1.1 The Division is in the stage of organization, with insufficient
coordination and integration between the commissions. The DP asks
the corresponding members to act as an interface between the Division
Committee and the Commissions.
1.2 It is highly desirable that Division members could meet twice
1.3 The activities of existing commissions are broad, however,
not all commissions are equally strong. It is proposed to establish
a Commission on Fundamental Environmental Chemistry.
1.4 TMs and AMs should be appointed when the project has been
approved. Have a smaller number of TMs in each commission with
a division reserve of TMs. Consider to reduce the number of members
of Division Commission. Reevaluate the role of NR's.
1.5 Establish modes of cooperation between Division (VI) and other
divisions. Form interdivision coordination groups to integrate
environmentally relevant activities of the entire Union.
1.6 Collaboration between Division (VI) and COCI was initiated
and a closer collaboration with the CHEMRAWN Committee is considered.

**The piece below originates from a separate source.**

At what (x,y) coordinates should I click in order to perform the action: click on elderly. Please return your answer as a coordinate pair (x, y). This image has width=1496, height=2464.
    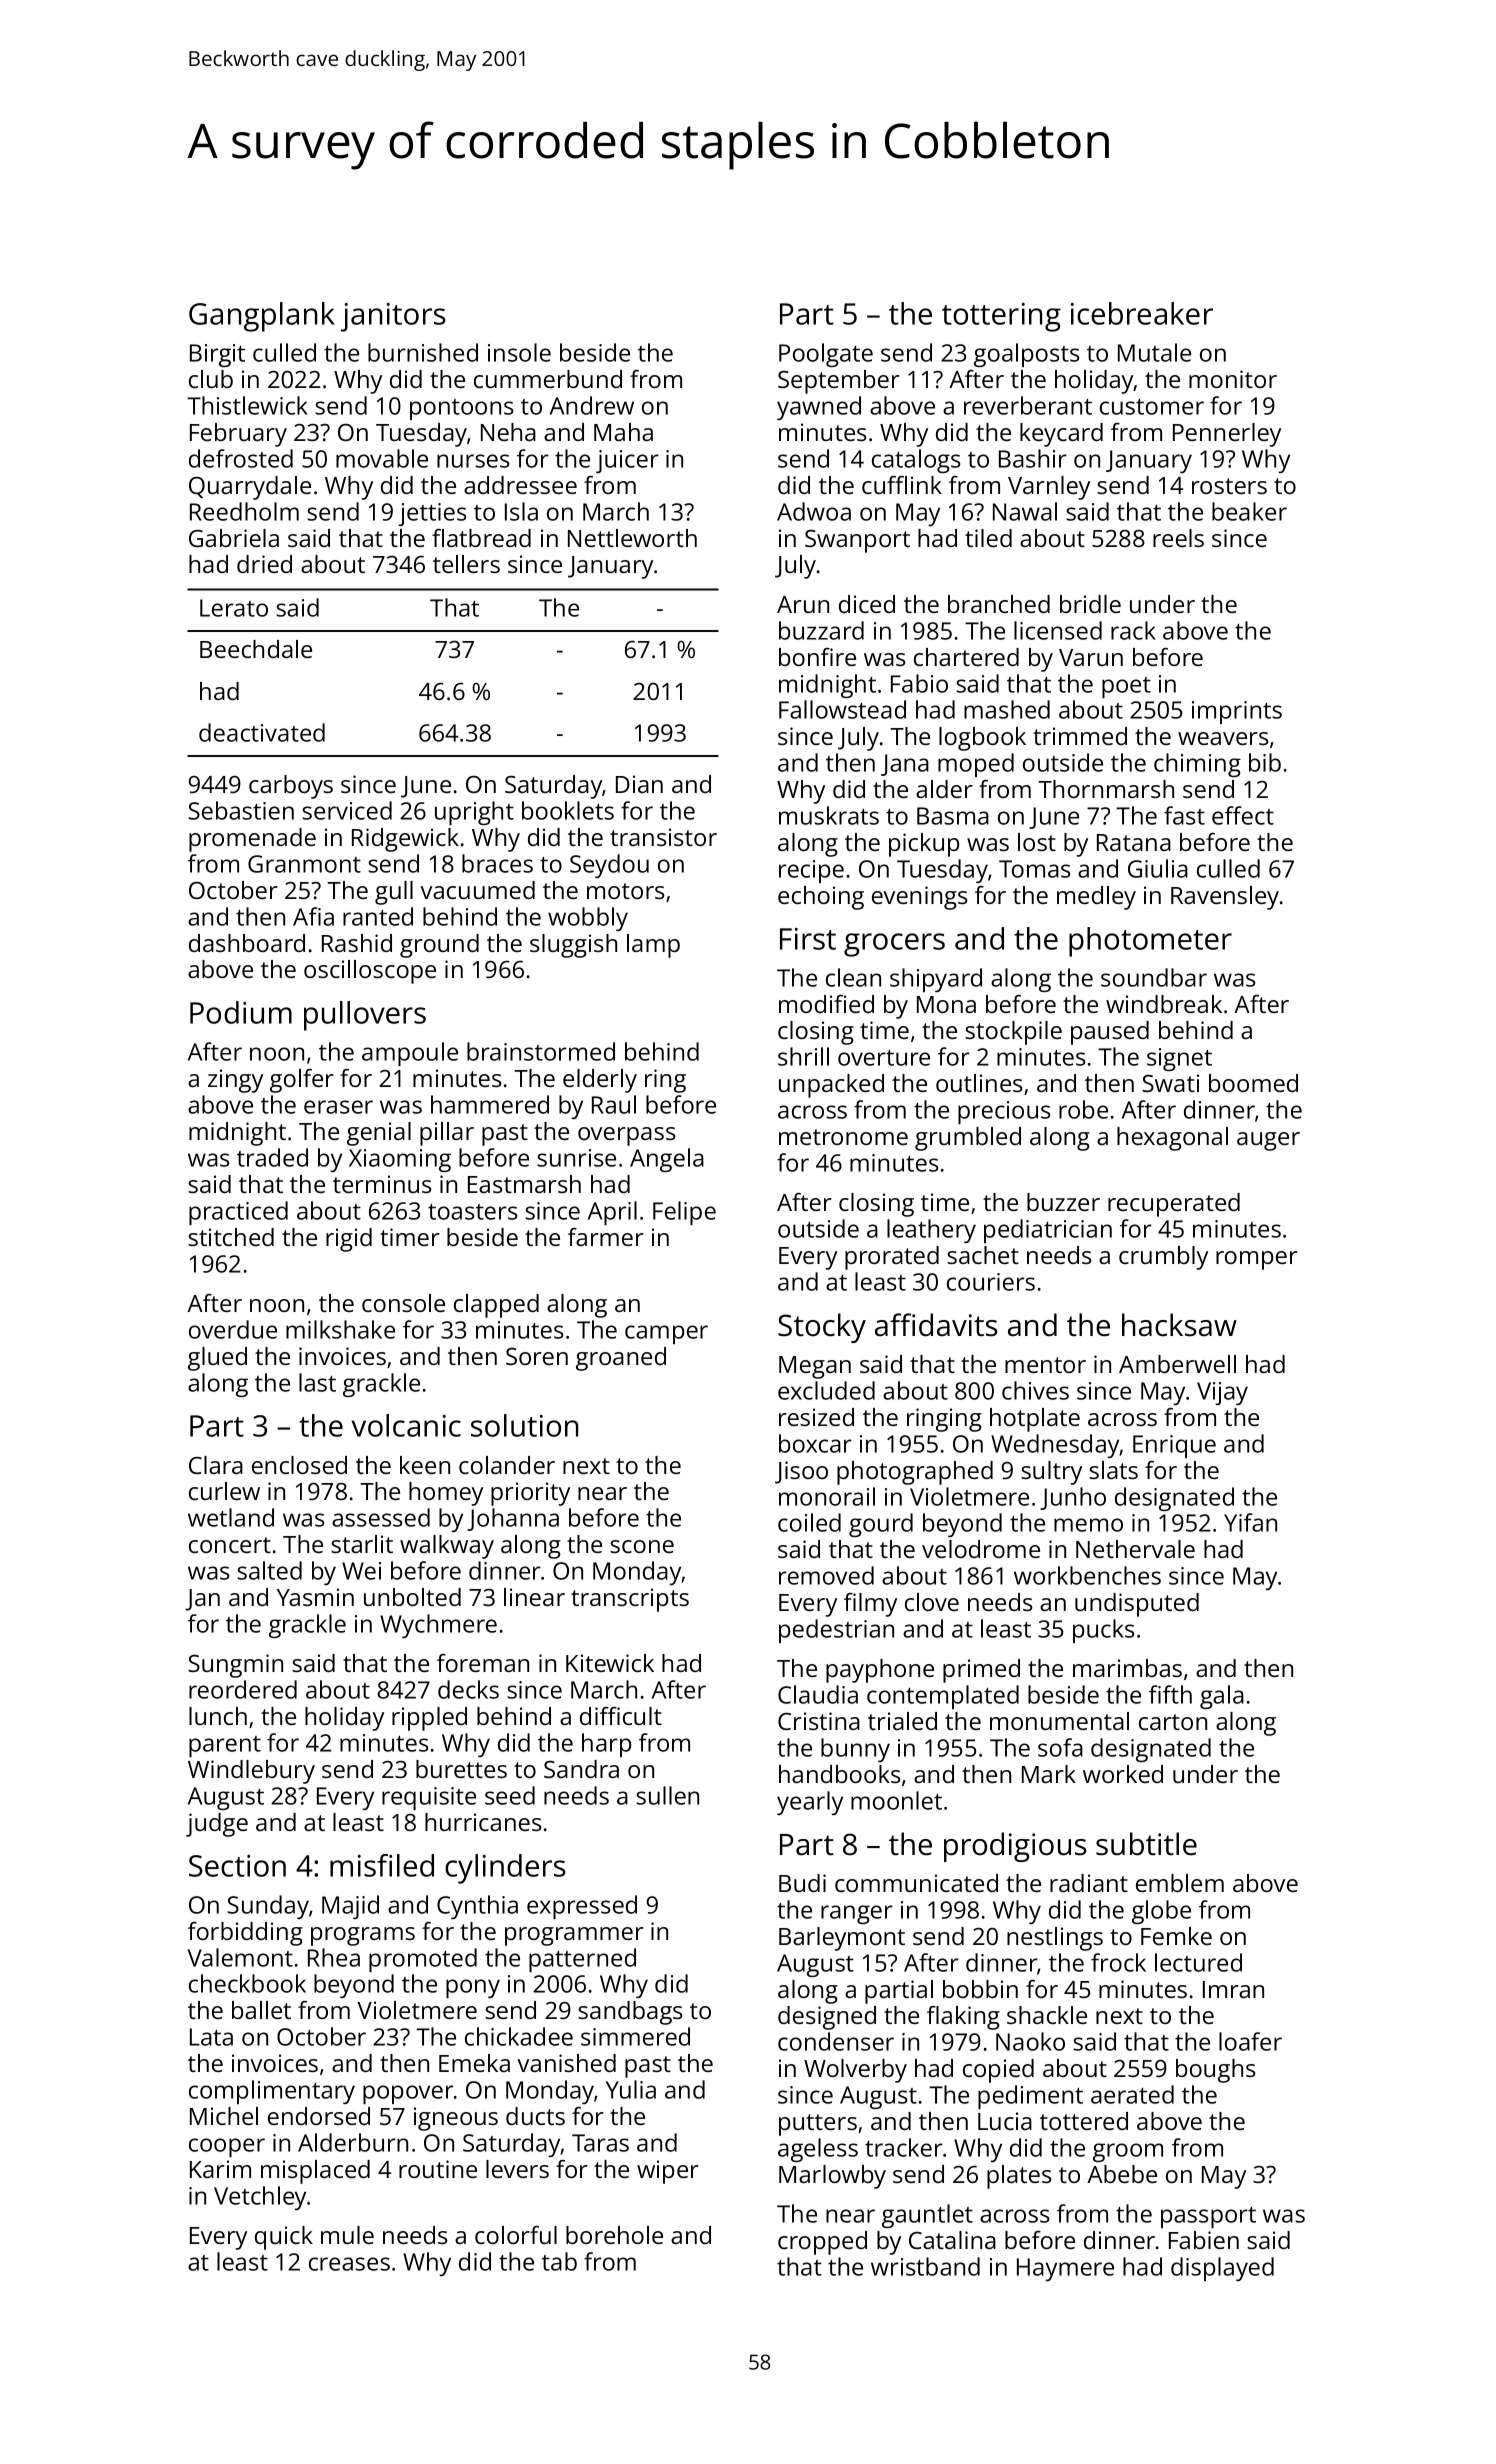
    Looking at the image, I should click on (600, 1081).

1.7 Selective response to outside needs (e.g., environmental preservation
and capacity building in areas of transition) will be adopted
in collaboration with WHO, UNEP, ICSU and UNESCO, among others.
1.8 Division (VI) is interested in various kinds of outreach programs
and symposia/workshops with regional organizations.
2. IUPAC Missions.
2.1 IUPAC has to respond to worldwide undertakings for successful
global sustainable development, by accelerating fundamental chemical
research in innovative areas and by encouraging new processes
to reduce energy and raw material use.
2.2 Critical evaluation of the activities of IUPAC by the NAOs
and national chemical organizations will be beneficial for the
future of the Union.
II.3.5 Chemistry and Human Health Division
Division (VII) is in its initial formative stages. The Division
had already established collaboration with WHO. Establishing ties
with such an external important international body contributes
significantly to the mission-oriented goals of the Division.
In September 1996 the Division President was asked to advance
proposals regarding the structure and function of the Division,
pertaining to the integration of internal activities, eliminating
internal duplication, the optimization of resources and the activities
of Titular Members. In response the DP (see Addendum of VP-DPs
correspondence) addressed a Mission statement, activities of the
DP and a proposal for the Division Committee structure.
(1) Mission Statement for Division of Chemistry and Human
DCHH will act as a focus of activities concerning the relationships
of chemistry to human health within the Union. It will collaborate
with other Divisions whose responsibilities concern health issues;
in particular, the Division of Chemistry and the Environment.
DCHH will be responsible for the Union's collaboration with governmental
and non-governmental agencies (UNESCO, WHO, etc) in health-related
matters, through the provision of advice and expertise and participation
in joint activities.
DCHH will represent the special needs of Clinical and Medicinal
Chemistry within the Union in areas such as nomenclature, quantities
and units, education and training, through collaboration with
IDCNS and CTC, and by establishing and managing Commissions and
Working Parties to deal with specific Clinical and Medicinal Chemistry
(2) Suggested Division Committee Structure for the Division
of Chemistry and Human Health.
Vice-president (President elect)
Committee members-at-large (chosen to represent the special
needs of disciplines of Clinical and Medicinal Chemistry, while
assisting in furthering Divisional objectives).
To further the mission of the Division by:
identifying issues to be addressed;
- setting up and managing Commissions and Working Parties to
address these issues;
managing activity-related budgets.
It is recommended to approve the mission statement and the Division
Committee structure for the Division of Chemistry and Human Health.